No mesmo dia que cancelou a súmula 418 o STJ editou a súmula 579: “não é necessário ratificar o recurso especial interposto na pendência do julgamento dos embargos de declaração quando inalterado o julgamento anterior”.

Observando a redação desta súmula é possível afirmar sua desnecessidade, frente a aos art. 1024, paragrafos 4º e 5º do NCPC:

Art. 1.024.

(...)

§ 4o Caso o acolhimento dos embargos de declaração implique modificação da decisão embargada, o embargado que já tiver interposto outro recurso contra a decisão originária tem o direito de complementar ou alterar suas razões, nos exatos limites da modificação, no prazo de 15 (quinze) dias, contado da intimação da decisão dos embargos de declaração.

§ 5o Se os embargos de declaração forem rejeitados ou não alterarem a conclusão do julgamento anterior, o recurso interposto pela outra parte antes da publicação do julgamento dos embargos de declaração será processado e julgado independentemente de ratificação.

Com a redação dos disposítivos supra citados é clara superposição normativa entre lei processual e a referida súmula, levando apenas tumulto jurídico. Soma-se a isto a possibilidade de que não vemos presentes os pressupostos para edição desta súmula, a reiteração de precedentes do tribunal, ou seja, não há uma jurisprudência que lastreie o enunciado.

Ocorre também que a interpretação a stricto sensu do enunciado pode levar no sentido de que se os embargos de declaração forem julgados e resultarem em efeitos modificativos da sentença, deverá a parte contrária complementar seu recurso especial já interposto, sob pena de inadmissibilidade. Não seria algo difícil de ocorrer, considerando o histórico dos tribunais em sempre que possível aplicarem jurisprudência defensiva, sob qualquer pretexto possível.

A súmula 579 do STJ, pode até ter sido criada com as melhores das boas intenções, no entanto, na prática pode resultar em consequências ainda mais nefastas que sua antecessora.

▸ Tarefas a fazer
**1)** Liste todas as súmulas, artigos e parágrafos identificados por número no texto sobre a súmula 579.
**2)** Repita o trecho do texto sobre a súmula 579 que vai de "Com a redação" até "qualquer pretexto possível.", incluindo essas duas partes.

▸ Itens fornecidos
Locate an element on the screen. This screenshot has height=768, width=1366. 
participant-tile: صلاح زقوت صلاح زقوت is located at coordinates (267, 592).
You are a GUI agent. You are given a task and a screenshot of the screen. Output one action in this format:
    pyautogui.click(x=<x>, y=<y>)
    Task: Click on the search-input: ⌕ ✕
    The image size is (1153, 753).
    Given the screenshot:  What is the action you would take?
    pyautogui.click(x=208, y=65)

...

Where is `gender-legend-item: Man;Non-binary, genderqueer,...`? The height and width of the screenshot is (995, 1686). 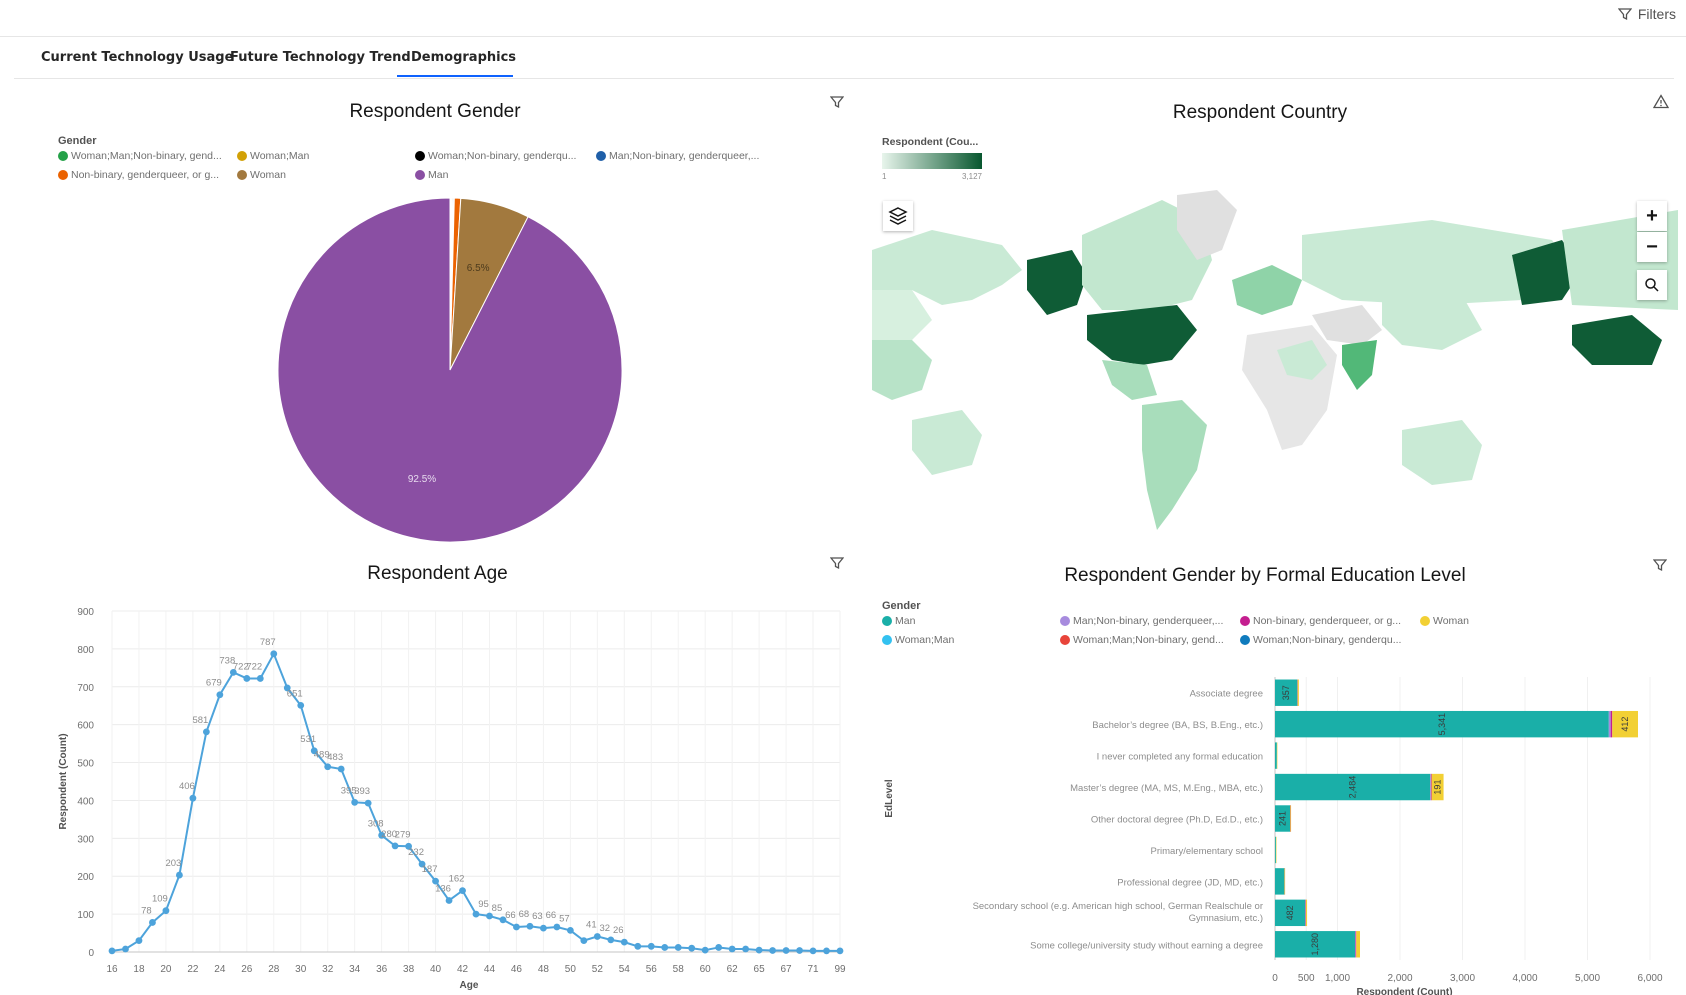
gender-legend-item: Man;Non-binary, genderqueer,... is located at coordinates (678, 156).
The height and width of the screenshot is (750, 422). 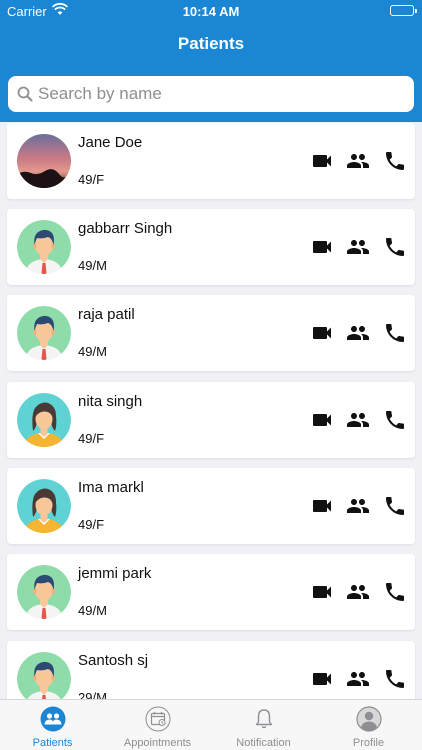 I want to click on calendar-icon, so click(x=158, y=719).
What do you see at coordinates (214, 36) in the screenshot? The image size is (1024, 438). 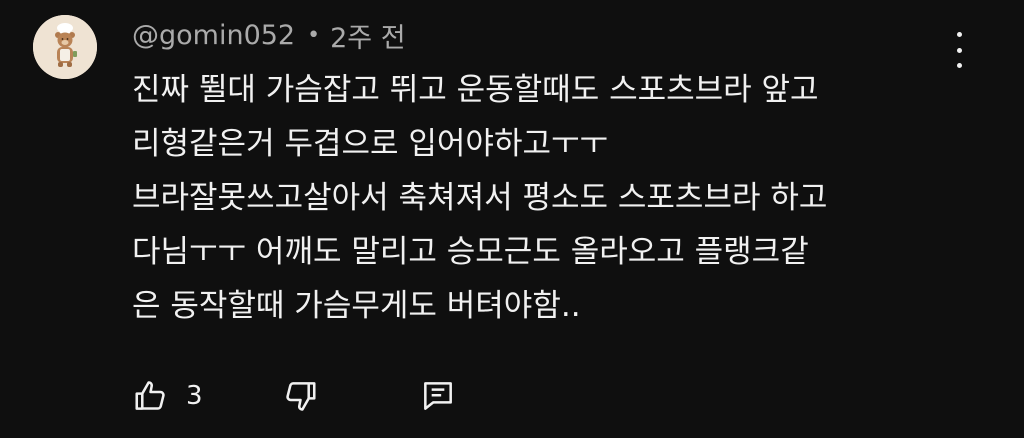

▸ Respostas
**1)**
- Súmula 418
- Súmula 579
- Art. 1.024 do NCPC
- § 4º do art. 1.024
- § 5º do art. 1.024

**2)**
Com a redação dos disposítivos supra citados é clara superposição normativa entre lei processual e a referida súmula, levando apenas tumulto jurídico. Soma-se a isto a possibilidade de que não vemos presentes os pressupostos para edição desta súmula, a reiteração de precedentes do tribunal, ou seja, não há uma jurisprudência que lastreie o enunciado.

Ocorre também que a interpretação a stricto sensu do enunciado pode levar no sentido de que se os embargos de declaração forem julgados e resultarem em efeitos modificativos da sentença, deverá a parte contrária complementar seu recurso especial já interposto, sob pena de inadmissibilidade. Não seria algo difícil de ocorrer, considerando o histórico dos tribunais em sempre que possível aplicarem jurisprudência defensiva, sob qualquer pretexto possível.